The Reserve Bank of India (RBI) has decided  to grant “in-principle” approval to two applicants viz., IDFC Limited and Bandhan Financial Services Private Limited, to set up banks under the Guidelines on Licensing of New Banks in the Private Sector issued on February 22, 2013 .The “in-principle” approval granted will be valid for a period of 18 months during which the applicants have to comply with the requirements under the Guidelines and fulfill the other conditions as may be stipulated by the RBI. On being satisfied that the applicants have complied with the requisite conditions laid down by the RBI as part of “in-principle” approval, they would be considered for grant of a license for commencement of banking business under Section 22(1) of the Banking Regulation Act, 1949. Until a regular license is issued, the applicants would be barred from doing banking business. Both IDFC and Bandhan are non-banking finance companies. While Mumbai-based IDFC is classified as an infrastructure finance company, Kolkata-based Bandhan is a microfinance institution.  After the Narasimham committee recommended opening up the commercial banking sector in 1991, 10 private banks were given licences in 1993-94 and another two in 2002-04.The central bank is issuing new bank licences for the first time in ten years. Kotak Mahindra Bank and YES Bank were set up in the last round, in 2004.

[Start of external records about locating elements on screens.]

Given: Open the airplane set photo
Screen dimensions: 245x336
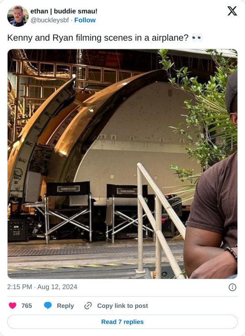Looking at the screenshot, I should pos(123,164).
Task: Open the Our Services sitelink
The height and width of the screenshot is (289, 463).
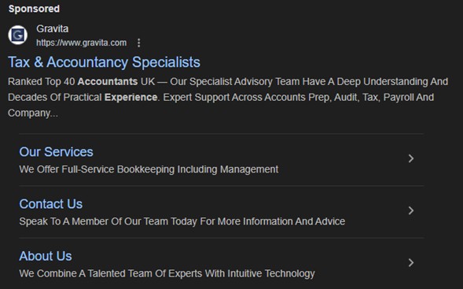Action: (56, 152)
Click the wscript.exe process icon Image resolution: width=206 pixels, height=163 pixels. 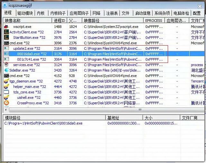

CONTEXT: In the budget speech of the Union Finance Minister for the year 2010-11, it was announced, inter alia, that there was a need to extend the geographic coverage of banks and improve access to banking services and that RBI was considering giving some additional banking licences to private sector players. Also on strengthening banking structure the High Level Advisory Committee (Chairman: Dr. Bimal Jalan) has recently submitted its recommendations to the Reserve Bank on the licensing of new banks. Subsequently, RBI issued Guidelines for licensing of new banks on February 22, 2013 . The RBI appointed a panel under  Bimal Jalan which scrutinised applications for new bank licences.


MICROFINACE INSTITUTION: A type of banking service that is provided to unemployed or low-income individuals or groups who would otherwise have no other means of gaining financial services. Ultimately, the goal of microfinance is to give low income people an opportunity to become self-sufficient by providing a means of saving money, borrowing money and insurance. The recent report by the Nachiket Mor committee provides a framework for microfinance institutions to morph into consumer banks with limited deposit taking ability.